* [Tareas a realizar]:
[1] ¿Concuerdan con el fragmento las afirmaciones (a), (b) y (c)? Responde sí o no a cada una y cita literalmente las palabras del fragmento que lo deciden: (a) Quien narra y su interlocutor dejaron de hablarse en diciembre de 2015. (b) Eran amigos desde la universidad. (c) El interlocutor era un tipo muy politizado.
[2] Según el fragmento, ¿en qué lugar solían encontrarse ambos amigos?

* [Fragmento de texto]:
——————————

El fanatismo que mató a la política
Jorge Sigal
El kirchnerismo dividió a la sociedad con una visión absolutista y totalizadora, ajena al diálogo y el consenso
El fanatismo que mató a la política
Quiero que me expliques por qué -dijo desde el otro lado de la línea.
-¿Por qué qué? -respondí.
-¿Por qué defendés esto? -repreguntó, acentuando el "esto".
Se refería, claro, al Gobierno. En su tono y en la omisión de palabras estaba el mensaje: el mal absoluto no se menciona, se presume.
Habíamos dejado de hablarnos en diciembre de 2015. Quizás un poco antes. Fue cuando la grieta hizo lo suyo y él, un tipo poco politizado, pasajero esporádico de las marchas por los derechos humanos (en las que solíamos encontrarnos), se convirtió en "militante". O algo así. Éramos amigos desde la secundaria, unidos por esos lazos que se imaginan para siempre, nacidos en tiempos de eternidad adolescente. Pero la relación se fue limando.

——————————

* [Sección de datos]:
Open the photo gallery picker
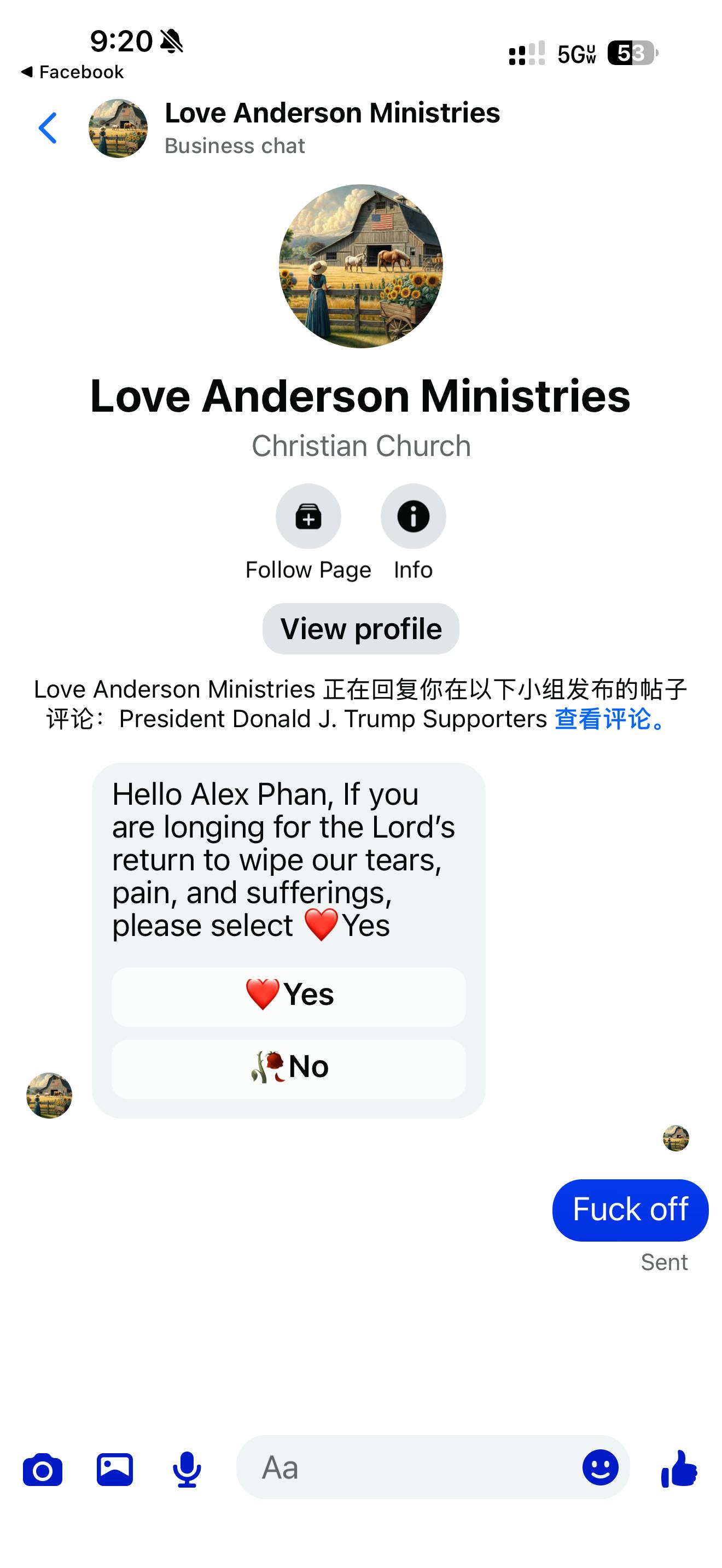 click(x=114, y=1470)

——————————

* [Soluciones propuestas]:
[1]
(a) Sí: «Habíamos dejado de hablarnos en diciembre de 2015.»
(b) No: «Éramos amigos desde la secundaria»
(c) No: «un tipo poco politizado»

[2] En las marchas por los derechos humanos.